Proprio a palazzo Madama, la norma di bilancio ha incontrato molteplici rallentamenti, che hanno obbligato a continui rinvii per la presentazione in aula del testo. Quindi, si è arrivati alla presentazione lampo del 26 novembre, con tanto di fiducia affibbiata dal governo al maxiemendamento, dopo che la Commissione non era riuscita a licenziare un testo definitivo.

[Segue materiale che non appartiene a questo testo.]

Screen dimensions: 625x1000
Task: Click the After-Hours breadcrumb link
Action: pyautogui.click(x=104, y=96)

In questo modo, molte delle riforme inserite nel ddl approvato a palazzo Madama, sono passate in sordina e iniziano a emergere dai bassifondi di un testo amplissimo. Tra queste, nelle ultime ore, è riemersa l’imposta di bollo sui prodotti finanziari. Dal primo gennaio, infatti, il balzello salirà dallo 0,15% allo 0,2%, ossia un rincaro pari al 30%. Addirittura, in un primo momento era stato presentato un emendamento in Commissione che avrebbe spostato l’aliquota allo 0,25%, poi eliminato dalla versione del maxiemendamento che ha ricevuto l’ok in aula.

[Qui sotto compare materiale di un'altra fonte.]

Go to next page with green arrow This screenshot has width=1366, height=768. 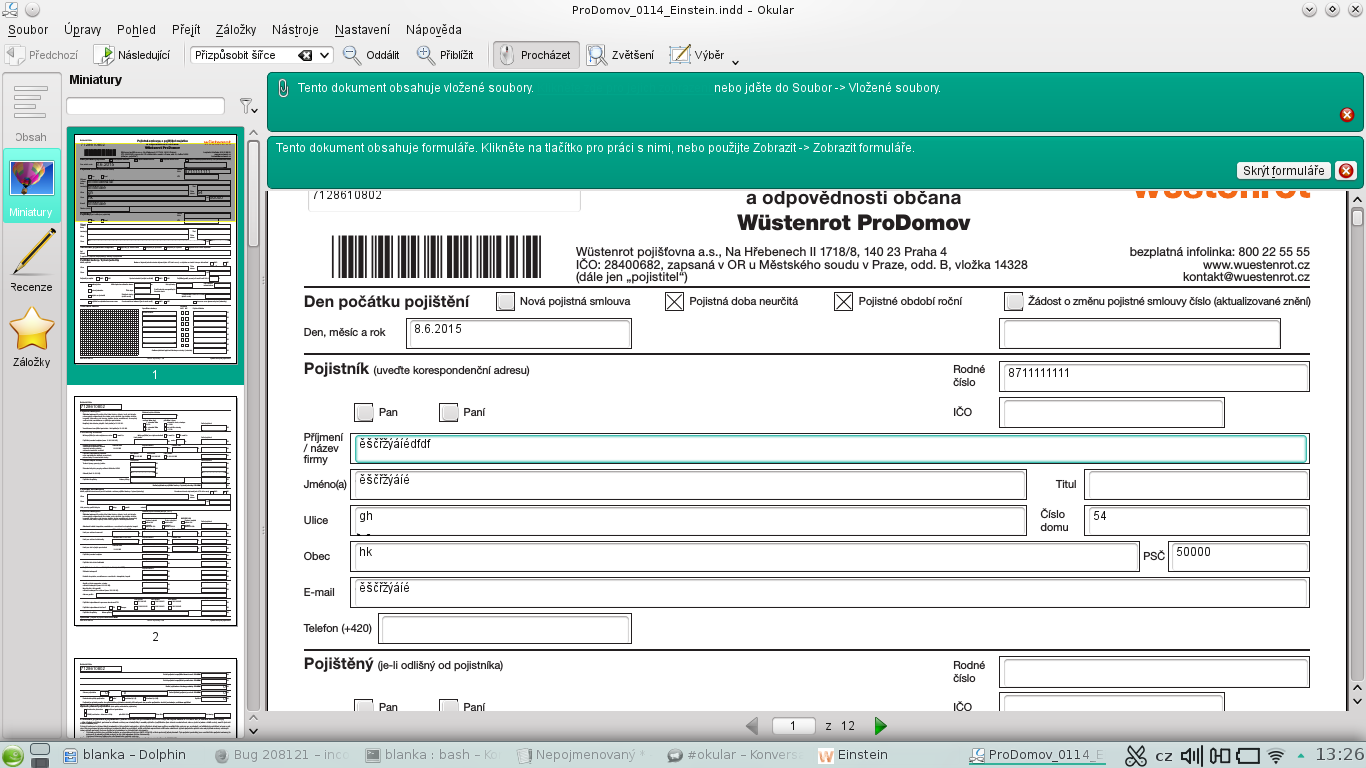coord(881,726)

A finire nel mirino della nuova imposta di bollo, sempre che non arrivino modifiche alla Camera dei deputati, in primis i conti deposito, benché alcuni istituti di credito continuino ad accollarsi l’onere. E proprio qui potrebbe arrivare la doccia fredda per i risparmiatori: le banche potranno cambiare i termini degli accordi una volta misurata l’entità di quella che è stata già ribattezzata mini-patrimoniale.
Nel caso in cui questa eventualità prenda corpo, comunque, l’istituto sarà obbligato a segnalare le modifiche imminenti al cliente, il quale, entro due mesi, potrà sciogliere il vincolo senza incorrere in penalità e vedendosi riconosciute le condizioni di partenza nel momento della recessione.
Così, dal primo gennaio la vita per chi detiene strumenti finanziari potrebbe cambiare radicalmente, fermo restano la soglia minima di prelievo che dovrebbe rimanere immutata a 34,20 euro annui, la quale, secondo gli analisti, produce un aggravio sugli investimenti sotto i 22mila e 800 euro. Resta solo da vedere se alla Camera queste misure saranno confermate.